Storm Safety for You and Your Pets During Hurricane Florence

EMMA WAY

TWO CATS, one dog, two guinea pigs, and a rabbit are huddled in their crates in a locker room at East Mecklenburg High School as their owners wait on cots in the gymnasium. The cats curl up together, and the dog, a pitbull mix, grumbles softly as his ears droop. These six are among many animals that evacuees have been taken with them from the coast and into the five shelters in the Charlotte area—all of which are pet-friendly.

These Red Cross shelters are working in collaboration with the Charlotte-Mecklenburg school system to provide necessary refuge for not only those fleeing the coast, but also, Charlotteans who may not have adequate cover, including the city’s homeless population. Animal Care & Control is keeping a close eye on any pets coming into these shelters, checking in on the pets about every two hours.
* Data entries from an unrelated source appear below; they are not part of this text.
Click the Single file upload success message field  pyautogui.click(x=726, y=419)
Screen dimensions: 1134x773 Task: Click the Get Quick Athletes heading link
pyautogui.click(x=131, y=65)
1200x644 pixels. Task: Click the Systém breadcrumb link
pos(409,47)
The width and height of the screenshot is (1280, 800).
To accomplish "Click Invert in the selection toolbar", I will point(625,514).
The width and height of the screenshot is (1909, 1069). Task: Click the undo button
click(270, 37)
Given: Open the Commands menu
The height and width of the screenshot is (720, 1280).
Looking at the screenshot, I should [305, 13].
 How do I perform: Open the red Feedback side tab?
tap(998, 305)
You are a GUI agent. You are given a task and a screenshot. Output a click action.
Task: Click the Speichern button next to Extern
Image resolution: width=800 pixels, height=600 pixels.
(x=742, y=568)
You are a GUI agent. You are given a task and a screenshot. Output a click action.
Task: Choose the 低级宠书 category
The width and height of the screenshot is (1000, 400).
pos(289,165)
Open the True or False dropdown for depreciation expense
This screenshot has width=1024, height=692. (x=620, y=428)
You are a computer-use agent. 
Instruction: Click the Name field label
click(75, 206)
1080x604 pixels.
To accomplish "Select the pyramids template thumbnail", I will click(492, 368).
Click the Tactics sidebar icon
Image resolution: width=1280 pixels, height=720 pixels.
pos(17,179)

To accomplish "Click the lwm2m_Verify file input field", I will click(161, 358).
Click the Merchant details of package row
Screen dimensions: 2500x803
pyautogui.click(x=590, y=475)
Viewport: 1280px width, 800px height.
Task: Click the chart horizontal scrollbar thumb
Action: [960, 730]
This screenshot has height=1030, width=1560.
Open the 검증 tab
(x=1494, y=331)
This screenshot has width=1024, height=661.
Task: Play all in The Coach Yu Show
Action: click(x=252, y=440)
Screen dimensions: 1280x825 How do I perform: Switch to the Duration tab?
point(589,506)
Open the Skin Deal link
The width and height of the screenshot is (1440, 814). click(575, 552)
An average shelter does not typically accept pets, Emily Cook, the marketing and communications manager of the Humane Society of Charlotte, says, but in order to encourage owners to bring their pets with them, the shelters made accommodations. “Whatever happens, please don’t leave your pets behind,” she says. “When they’re scared of the storm and the weather, they may take off. They can get lost, hurt, or trapped.”

The Humane Society has also taken in roughly 60 to 70 animals from rescues along the coast, and they expect more. They’ve moved most of their HSC animals to foster homes and to Pet Palace and Dogtopia. With the influx of animals, Cook says, they’ve also experienced a tremendous wave of support. “We have had an absolute influx of community members offering to volunteer. We’ve had a lot of people dropping off supplies,” she says. “The best way to help now is to donate.”

While the city waits to see what impacts Hurricane Florence will bring, here are some to ensuring the safety of your pets:

Make a list of all pet-friendly shelters in your area. Check the Red Cross’ website for help finding a shelter near you.

Keep your pet carrier or crate nearby for easy access if needed. Make sure to have a harness and/or leash accessible as well.

Secure your pets in a quiet location in your home and stay with them to provide comfort. “Animals are most comforted when they’re in a familiar environment and with their owners,” Cook adds.

Call 311 to reach Animal Care & Control if you need assistance with your pet or have concerns about the well-being of another animal.

Ensure you have enough food and water for your pets, too. Ideally you want at least a three-day supply of the amount of food and water your pet typically consumes.